Migrants in the city, evangelisation’s new frontier in Bangladesh
Dhaka (AsiaNews) – The Church is growing in Bangladesh and is gradually becoming self-sufficient. Parishes created by missionaries are being handed over to local dioceses; vocations are being fostered and cooperation with other Christian denominations is taking place. Urban areas with their economic development and huge inflow of rural migrants are becoming an urgent challenge on the frontier of evangelisation.
This is the overall picture of the Church in one of the most populated Muslim countries in the world, one that Fr Franco Cagnasso, a missionary with the Pontifical Institute for Foreign Missions (PIME), described in an interview with AsiaNews.
In Bangladesh more than 80 per cent of the population of 140 million is Muslim; Catholics are around 300,000.
Father Cagnasso, who has lived in Dhaka for years, talks about a lively Church and with strong missionary impulses.
What is the Church’s situation in Bangladesh?
The Church in Bangladesh continues to grow, especially in the Chittagong area, among the tribal population, but in other areas we also see a growing interest in Christianity. It is still very small, but it has its own interesting internal vitality. After 20 years as PIME we handed the parish of St Christina over to the archdiocese of Dhaka. The number of institutions run by the Church is increasing and new parishes have opened in the last few years. There are numerous vocations and we are thinking about women education which we have neglected in the past.
In which areas of society does the Church bear witness?
Our greatest commitment is to education and health care. Silently the Church is trying to help other minorities as well. For instance, we provide legal aid to Tribals of every religion who lost their property to expropriation by the authorities or to the Bengalese.

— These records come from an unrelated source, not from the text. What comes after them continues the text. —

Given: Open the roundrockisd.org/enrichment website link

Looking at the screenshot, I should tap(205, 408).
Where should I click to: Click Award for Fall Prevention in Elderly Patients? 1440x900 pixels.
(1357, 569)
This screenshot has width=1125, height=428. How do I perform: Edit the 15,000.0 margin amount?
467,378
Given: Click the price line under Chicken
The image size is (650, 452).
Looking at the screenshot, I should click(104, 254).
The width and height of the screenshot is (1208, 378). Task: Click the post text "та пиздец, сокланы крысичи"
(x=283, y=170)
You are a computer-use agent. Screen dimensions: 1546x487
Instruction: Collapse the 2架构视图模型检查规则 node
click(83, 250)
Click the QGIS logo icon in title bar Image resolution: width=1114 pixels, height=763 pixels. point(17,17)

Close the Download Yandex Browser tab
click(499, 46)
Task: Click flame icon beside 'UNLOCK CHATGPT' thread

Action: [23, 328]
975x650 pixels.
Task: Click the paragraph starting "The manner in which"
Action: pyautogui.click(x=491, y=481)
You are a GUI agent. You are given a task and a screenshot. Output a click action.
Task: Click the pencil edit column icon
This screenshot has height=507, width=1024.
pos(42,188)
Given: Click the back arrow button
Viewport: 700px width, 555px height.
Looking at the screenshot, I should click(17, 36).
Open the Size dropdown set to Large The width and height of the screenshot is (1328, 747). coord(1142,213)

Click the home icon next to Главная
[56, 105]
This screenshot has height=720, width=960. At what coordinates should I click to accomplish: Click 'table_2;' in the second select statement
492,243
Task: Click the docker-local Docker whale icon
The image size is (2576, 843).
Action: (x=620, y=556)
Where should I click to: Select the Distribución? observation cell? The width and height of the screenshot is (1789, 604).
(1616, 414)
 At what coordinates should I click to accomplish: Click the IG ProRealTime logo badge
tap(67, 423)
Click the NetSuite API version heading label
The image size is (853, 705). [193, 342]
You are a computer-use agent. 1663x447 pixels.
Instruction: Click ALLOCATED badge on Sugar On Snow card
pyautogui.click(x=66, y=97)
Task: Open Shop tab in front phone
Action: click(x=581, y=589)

What guidelines does PIME follow in its mission in Bangladesh?
PIME is turning its attention to the cities as a frontier for evangelisation. The Pontifical Institute of Foreign Missions is present among other places in the northern sectors of Dhaka, a highly industrialised area where there are many rural migrants. Many of them are Christians, both Bengalese and Tribals, to whom missionaries try to give some spiritual guidance and more. Migrants live mostly in EPZs or Export Processing Zones. In Dhaka we bought some land where we built some shelters. It is a great challenge for the Church because these Christians are lost in the city if there is no one to guide them.
Sometimes there are cases of “indirect” evangelisation. Migrants congregate along tribal (Santal, Orao or others), not religious lines. We only approach Catholics, but when their neighbours see that they have some supportive focal point, they follow. It is fair to say that in urban areas there has never been actual evangelisation, but emigration at times is the only hope for those who want to convert from Islam. Many converts and mixed couples flee their villages for the cities to escape the clutches of their families’ closely-knitted system of control and oppression. In the cities they can profess their faith more freely. Urbanisation unsettles Muslims as well and from this point of view it is also fair to say that Muslim religious leaders have “pastoral goals” like ours.
What kind of relations do you have with other Christian denominations?
They are good. We are especially involved with the Lutherans and the Anglicans. There are ecumenical initiatives even though we have not been able to organise anything together that touches people’s daily lives. We are nevertheless engaged in some concrete actions in favour of the disabled.